Sunday, May 9, 2010

Schumann Haus and Bach Museum in Leipzig

I'm sorry for being lazy to update my blog. I came back to Berlin on May 7th after the concert in Helsinki. I do like travelling around, but coming back home always makes me feel good :-)

Today, I visited a friend in Leipzig and spent a wonderful time. We went to the Schumann Haus and the Bach Museum. As I'm currently working on pieces by these two composers, they were so inspiring to me.

There are at least 6 Schumann Hauses in Germany (Zwickau, Düsseldorf, Bonn, Trier, Metz and Leipzig), but this house in Leipzig is quite important to me, because this is where Robert and Clara lived together after their marriage and Robert wrote his amazing song cycle and his piano concerto for Clara, although he dedicated them to other people (supposedly for friendship?).

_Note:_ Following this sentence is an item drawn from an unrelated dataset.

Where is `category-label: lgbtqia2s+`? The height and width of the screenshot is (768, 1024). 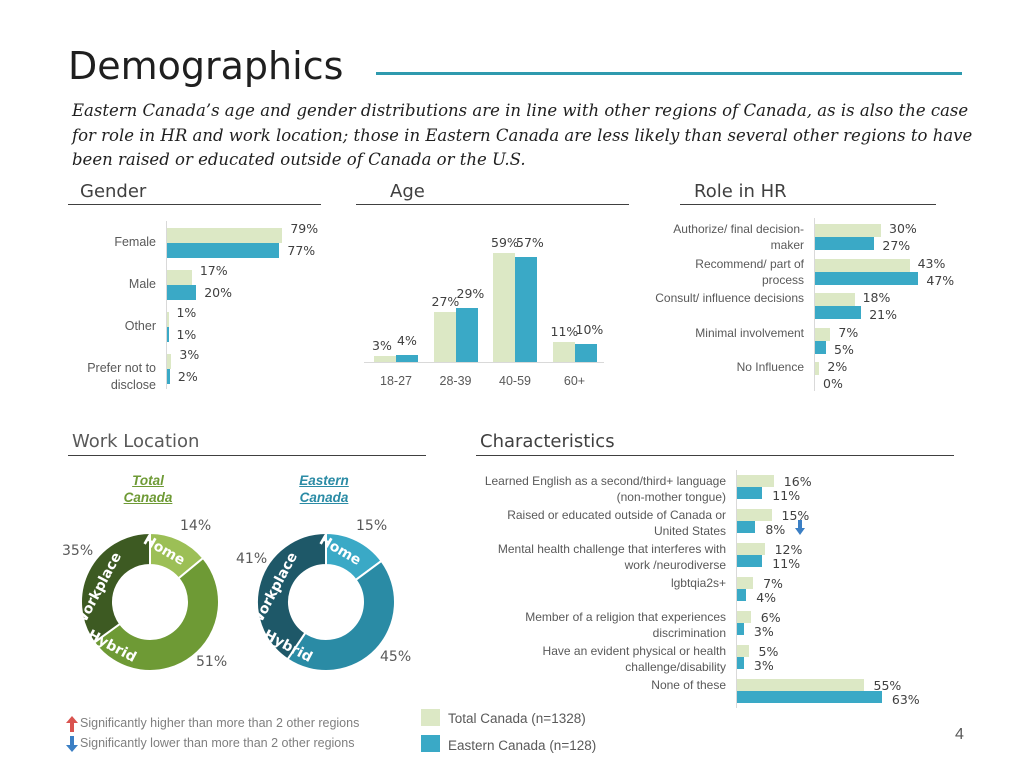 category-label: lgbtqia2s+ is located at coordinates (698, 583).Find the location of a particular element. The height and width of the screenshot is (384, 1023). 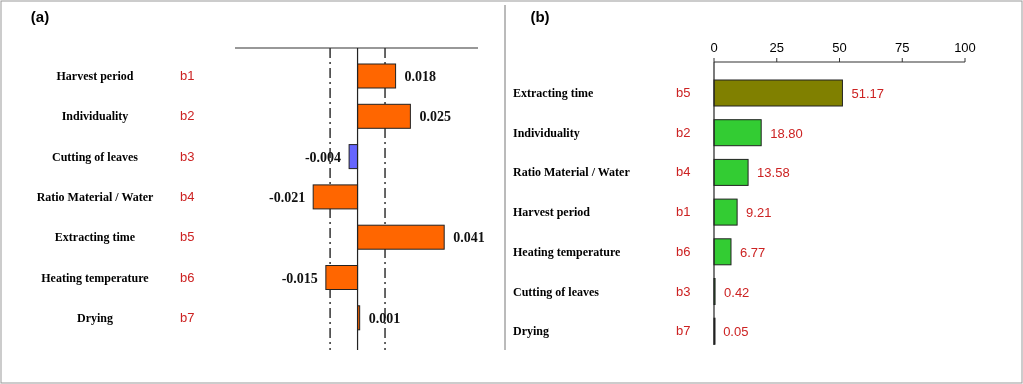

I enjoyed discovering the background of the composition of the Piano Concerto and seeing the manuscript of the Fantasy for piano and orchestra, which became the first movement of the Piano Concerto later on.

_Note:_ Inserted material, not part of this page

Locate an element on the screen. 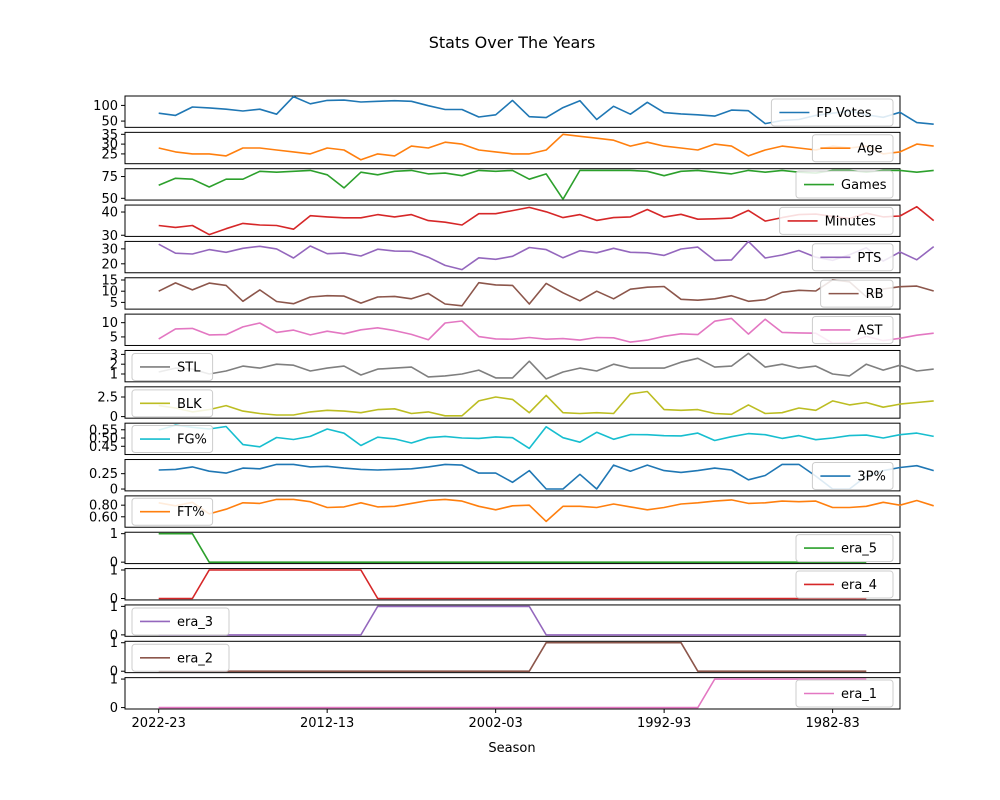 Image resolution: width=1000 pixels, height=800 pixels. panel-Games: 50 75 Games is located at coordinates (518, 188).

There were many quotes of R.Schumann, but I especially liked the following, which he wrote in a letter to his former teacher, Mr.Johann Gottfried Kuntsch, in 1832.

"Die Fugen selbst hab'ich der Reihe nach bis in ihre feinsten Zweigen zergeliedert; der Nutzen davon ist groß und wie von einer moralisch-stärkenden Wirkung auf den ganzen Menschen, denn Bach war ein Mann -durch und durch; bei ihm gibt's nichts Halbes, Krankes, ist alles wie für ewige Zeiten geschrieben."

("I have dissected Fugues (by Bach) themselves, one by one, up to their finest branches. The value is great, like a morally fortifying effect on the entire person, because Bach was a man, through and through; with him there's nothing halfway or sick, everything is written as if for eternity.")

The Bach Museum opened this March in front of the St.Thomas Church, where Bach was working as Cantor and Music Director for many years. The building looks symple, but the inside is full of modern technology. It is the most modernized museum of a classical composer I've ever seen! (Well, La Maison Erik Satie in Honfleur was also quite amusing with modern technology.)

I especially enjoyed the special exhibition "Meisterwerke im Wochentakt" (Masterpieces on a weekly basis"), where I could see some parts of his manuscript of cantatas, listen to its recordings with a headphone and read of course its conception and background. I was also amazed to see the family tree of Bach, even though I knew that he had many children (20 in total, but only 10 survived infancy!) . There was a room where you can sit on a comfortable sofa and listen to any work of Bach with headphone, searching by the BWV catalogue or title or instruments. But be careful, it is so relaxing that you can easily forget the time!

Anyway, the visit of those two museums fortified my motivation to work on their music (the Schumann's piano concerto and the Bach's Art of Fugue) enormously!